SHORT TASK 1: From the Channel Islands trip post below, return the passage from "I left for Ventura" to "at Point Mugu.", copied word for word.
SHORT TASK 2: In the Channel Islands trip post below, at what time did the writer leave for Ventura?

START PASSAGE PROVIDED

I was beginning to think I was going to have to skip this National Park due to the difficulty in getting a campsite reservation in combination with available transportation to the Islands but with the help of a wonderful woman at Island Packers and a little luck I was able to book it last minute! Monday Morning I will be departing from Ventura CA for a 2 night stay on Santa Cruz Island followed by 2 nights on Santa Rosa Island. On the itinerary is Kayaking, Hiking, Scuba Diving and a bit of fishing, weather permitting of course. I have to check with the Rangers but I am hoping to stay an additional 2 nights on Santa Rosa by kayaking to a few of the more remote beaches where camping is allowed, it all depends on if the Sea-Lions/Elephants have cleared the beaches or not. More information on this national park can be found by clicking the link at the top of this post. Ill be posting pictures/videos as soon as I return, check back soon!
I left for Ventura at 1:00 am Sunday morning to both avoid traffic and to try to get there early enough for one of the walk up beach camping sites. Six hours and a breakfast at Denny’s later I arrived at Point Mugu and was able to get a campsite for the night:
After getting my reservation I went back into Ventura to talk to the Rangers to ask about backcountry camping and book the activities for the week. The channel islands welcome center had some neat displays set up:
Unfortunately the Ranger confirmed that there was no back county camping available on either island until September but as it turned out this wasn’t a big deal since the campground was central start point for most of the hikes. I spent the rest of the morning booking the kayaking and scuba diving events and spent a few hours at Starbucks (free wi-fi) before returning to my campsite at Point Mugu.

END PASSAGE PROVIDED
START PROVIDED RECORDS

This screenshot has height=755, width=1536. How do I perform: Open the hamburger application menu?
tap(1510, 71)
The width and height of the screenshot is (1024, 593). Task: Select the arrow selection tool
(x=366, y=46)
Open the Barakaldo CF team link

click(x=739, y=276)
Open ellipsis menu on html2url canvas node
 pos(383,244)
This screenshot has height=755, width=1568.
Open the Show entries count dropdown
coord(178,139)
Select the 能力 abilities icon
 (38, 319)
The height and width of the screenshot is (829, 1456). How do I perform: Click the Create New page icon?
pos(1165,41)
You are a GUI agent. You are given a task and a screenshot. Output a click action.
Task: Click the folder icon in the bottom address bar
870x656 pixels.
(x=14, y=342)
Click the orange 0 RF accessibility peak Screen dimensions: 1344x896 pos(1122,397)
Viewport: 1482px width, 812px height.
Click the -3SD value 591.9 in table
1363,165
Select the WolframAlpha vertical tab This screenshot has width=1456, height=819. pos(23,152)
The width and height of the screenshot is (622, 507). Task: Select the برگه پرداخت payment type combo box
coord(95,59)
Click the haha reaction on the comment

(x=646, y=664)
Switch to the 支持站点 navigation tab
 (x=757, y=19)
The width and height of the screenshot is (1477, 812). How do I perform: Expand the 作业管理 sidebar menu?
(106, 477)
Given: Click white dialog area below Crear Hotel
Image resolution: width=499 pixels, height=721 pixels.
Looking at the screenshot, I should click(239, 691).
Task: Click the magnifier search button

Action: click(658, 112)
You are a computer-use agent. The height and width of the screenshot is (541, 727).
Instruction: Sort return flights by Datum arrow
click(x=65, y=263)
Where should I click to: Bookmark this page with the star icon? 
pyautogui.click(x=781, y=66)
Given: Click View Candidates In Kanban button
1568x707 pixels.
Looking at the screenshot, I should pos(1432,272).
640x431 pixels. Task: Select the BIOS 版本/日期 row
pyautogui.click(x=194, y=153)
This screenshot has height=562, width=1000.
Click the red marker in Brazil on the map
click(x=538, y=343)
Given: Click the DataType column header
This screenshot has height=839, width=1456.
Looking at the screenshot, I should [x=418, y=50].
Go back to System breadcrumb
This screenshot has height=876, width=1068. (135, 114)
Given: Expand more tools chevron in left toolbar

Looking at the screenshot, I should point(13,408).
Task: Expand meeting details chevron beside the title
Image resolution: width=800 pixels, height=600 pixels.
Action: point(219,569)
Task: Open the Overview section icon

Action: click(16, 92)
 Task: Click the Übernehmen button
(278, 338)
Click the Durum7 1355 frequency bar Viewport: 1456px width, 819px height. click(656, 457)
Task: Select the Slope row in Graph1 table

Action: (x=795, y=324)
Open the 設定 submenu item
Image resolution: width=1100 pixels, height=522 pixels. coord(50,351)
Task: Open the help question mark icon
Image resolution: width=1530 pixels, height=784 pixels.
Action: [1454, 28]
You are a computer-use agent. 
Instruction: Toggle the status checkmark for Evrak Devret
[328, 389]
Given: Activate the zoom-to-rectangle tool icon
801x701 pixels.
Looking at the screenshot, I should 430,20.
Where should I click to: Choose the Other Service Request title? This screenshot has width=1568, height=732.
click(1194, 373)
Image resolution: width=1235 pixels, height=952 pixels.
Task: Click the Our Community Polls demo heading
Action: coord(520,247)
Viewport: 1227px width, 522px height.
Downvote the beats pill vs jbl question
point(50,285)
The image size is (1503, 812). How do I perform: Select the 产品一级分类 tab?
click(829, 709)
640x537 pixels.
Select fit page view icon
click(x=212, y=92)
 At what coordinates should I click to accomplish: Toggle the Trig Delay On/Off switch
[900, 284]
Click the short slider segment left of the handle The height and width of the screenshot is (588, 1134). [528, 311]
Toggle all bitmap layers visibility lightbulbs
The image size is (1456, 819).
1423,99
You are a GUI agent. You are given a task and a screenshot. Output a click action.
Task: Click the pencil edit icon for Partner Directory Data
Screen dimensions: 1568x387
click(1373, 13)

END PROVIDED RECORDS

WRITTEN REPLY 1:
I left for Ventura at 1:00 am Sunday morning to both avoid traffic and to try to get there early enough for one of the walk up beach camping sites. Six hours and a breakfast at Denny’s later I arrived at Point Mugu and was able to get a campsite for the night:
After getting my reservation I went back into Ventura to talk to the Rangers to ask about backcountry camping and book the activities for the week. The channel islands welcome center had some neat displays set up:
Unfortunately the Ranger confirmed that there was no back county camping available on either island until September but as it turned out this wasn’t a big deal since the campground was central start point for most of the hikes. I spent the rest of the morning booking the kayaking and scuba diving events and spent a few hours at Starbucks (free wi-fi) before returning to my campsite at Point Mugu.

WRITTEN REPLY 2: 1:00 am Sunday morning